Some on Capitol Hill too, believe the efforts to resolve this crisis are far from sufficient and that only a natural solution, simply letting the bottom be reached without interference, will resolve the crisis.
When all is said and done, the meteoric rise in property values and subsequent deleveraging result in what will still be a banner decade for property values, even with the bursting of the excessively inflated pricing bubble. Many economists are concerned about commercial valuations, which remain too high, and problematic for banks trying to originate loans for commercial property moving forward. How does a bank properly appraise the value of property that is expected to drop? Can they discount 40% or more in a lending application? Can they influence appraisers to come in low so that inflated commercial valuations are discounted from the loan appraisal? Or would that be undue, illegal influence? Therein lies part of the commercial lending dilemma, and one major reason why banks are still not making substantive loans in this sector.

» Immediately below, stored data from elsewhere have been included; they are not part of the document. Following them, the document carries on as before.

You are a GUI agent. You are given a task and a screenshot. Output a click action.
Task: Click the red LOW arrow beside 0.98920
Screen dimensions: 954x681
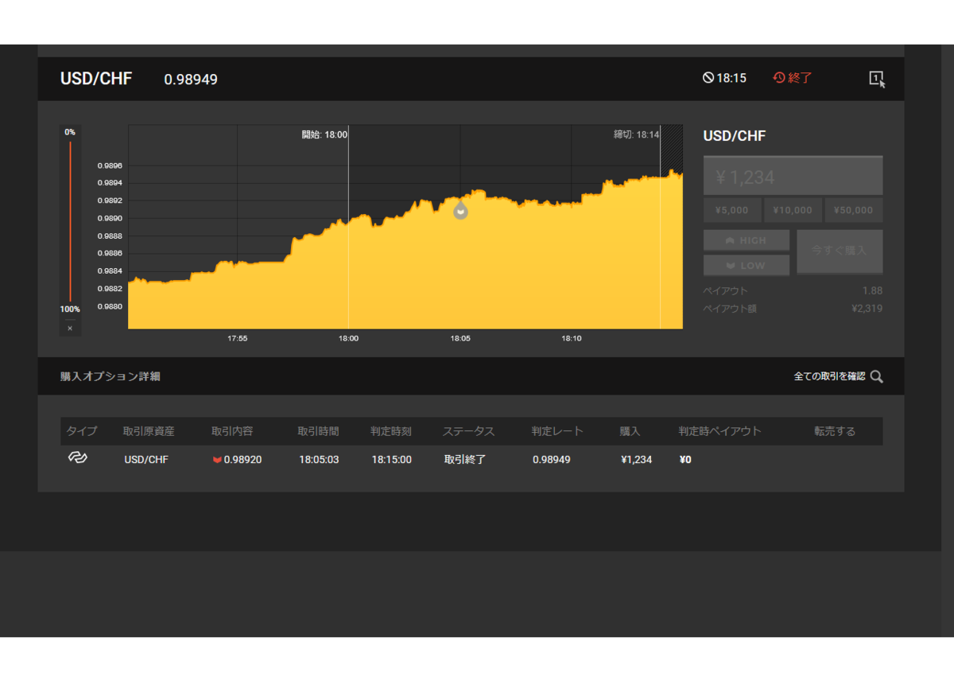click(217, 460)
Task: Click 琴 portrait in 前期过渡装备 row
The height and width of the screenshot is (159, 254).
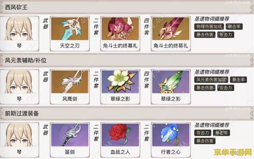Action: [x=19, y=140]

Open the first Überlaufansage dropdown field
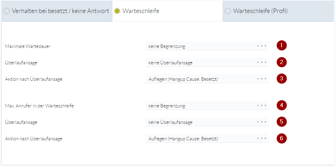coord(207,63)
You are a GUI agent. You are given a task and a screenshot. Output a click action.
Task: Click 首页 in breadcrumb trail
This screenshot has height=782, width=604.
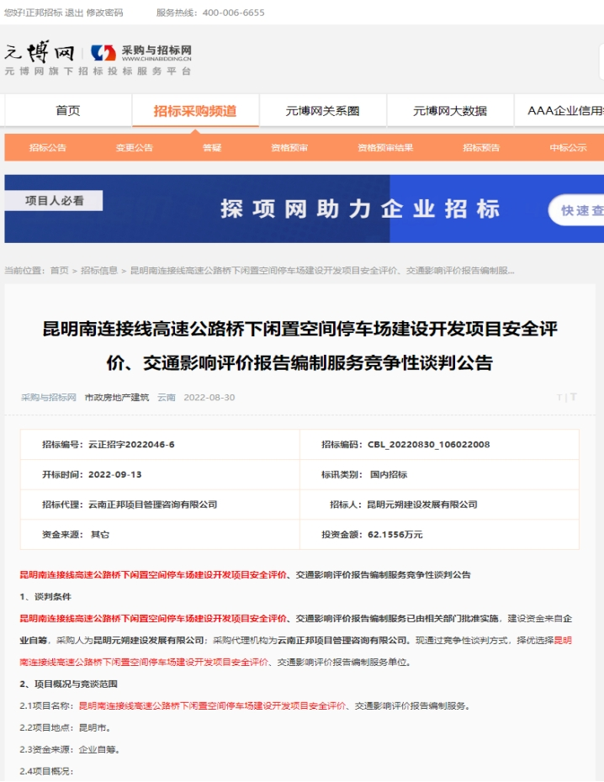[60, 271]
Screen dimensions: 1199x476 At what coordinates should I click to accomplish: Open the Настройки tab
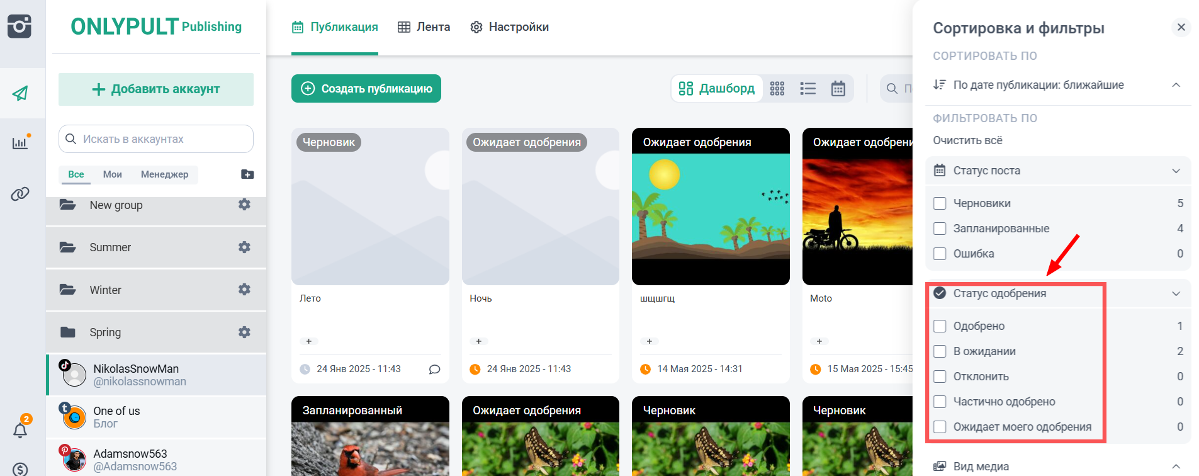[x=510, y=27]
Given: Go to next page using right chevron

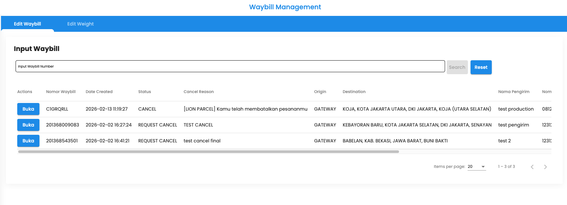Looking at the screenshot, I should point(545,167).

With the natural solution, a market crash, all these issues would resolve of their own accord, allowing banks to resume lending once more and permitting the markets to start to recover slowly.
You're asking why Paulson and Bernanke are making this effort to stave off the crash? For totally different reasons. For Bernanke, as an academician with expertise in market crashes, he wants to prove one can be prevented, while for Paulson, his goal is to prevent the worst crash in 100 years from happening on President Bush's watch, the theory being that he's protecting the historic legacy of the outgoing President.
Analysts believe these reasons won't, in the long run, hold true. Bernanke will still have to cope with the crash when it occurs, even if its a softened crash thanks to his exceptional leadership, while Paulson's efforts may push the crash off to the Obama presidncy, but Mr. Bush will still be blamed for the crisis that leads to such a crash. The view history will take of Mr. Bush will not be a favorable one, whether the crash happens now or later.
While we do not advocate market crashes, we concurrently do not advocate excessive market intervention to prevent the natural flow of market forces. At some point, a bottom must be reached and to date, we’re not there… yet.